Thank you very much, Nivedita, for this comment and for introducing these interesting examples. I will reply on the basis of my own understanding of the logic of the object-dependence view. Your position seems to be the following: (A) you agree that the object-dependence view accounts for basic perceptual-motor interactions (e.g. watching individuals/agents playing sport, navigating in a crowd etc.), however (B) the object-dependence view cannot account for more ‘complex’ inter-PERSONal interactions in which “the criteria for uniqueness and identity include something more than just the physical object-dependent identity”.

I do not consider that (B) is an objection for our analysis because you have introduced additional puzzles about the identity conditions of ‘persons’ and our object-dependent view relates primarily to agents instead of person (cf. the end of the paper and the distinction of the object-dependence view with the deflationist view about agent tracking). We are in agreement to state that identity conditions of ‘persons’ might differ from identity conditions of ‘(bodily and embodied) agents’ – and that the metaphysics of ‘personhood’ is a debatable topic. In addition, although it is outside the direct scope of the paper, I find it plausible to consider that ‘personhood’ may be dependent on cultural and social phenomena in a way that would make it dependent not only on bodily or psychological internal continuity but also on emotional and social relations.

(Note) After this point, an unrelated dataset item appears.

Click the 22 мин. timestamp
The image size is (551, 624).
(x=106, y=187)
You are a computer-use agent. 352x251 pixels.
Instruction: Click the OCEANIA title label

Let me consider your first example, the old-friend recognition case. Even though alternative metaphysical options remain possible, the case can be treated as being a standard case of re-identification. Although the two bodies have changed, each is the SAME body according to the framework of the object-dependence view for (1a) it follows the standard organizations rules of biological organisms and their historical transformations (1b) you assume that the two persons are unique namely because although their organism has changed as a function of time, each continuously changing organism has followed a unique and traceable spatio-temporal path during its own history. Moreover most of the social or technological evidence you can use to judge that this agent is the same agent as the person you knew by acquaintance long before may rely on the anchoring provided by the object-dependence view (cf. for instance my note below on biometrics). Please consider your ID card and the ID cards with fingerprints and the causal/historical theories of proper names (Kripke, Donnellan, Perry etc): proper names may originate in something like the ‘baptism’ of a physical object/agent which is the starting point of a social mechanism of automatic tracking of a single and continuing physical object via the proper name and the ID card with the proper name written on it.

Finally, I like the idea you mentioned with respect to the result of Simon and Levin. One should account for these cases in terms of a tracking dynamics based on alternating between using different object, agent and person files. This would account for the incremental characteristics of perceptual identification. It remains highly speculative.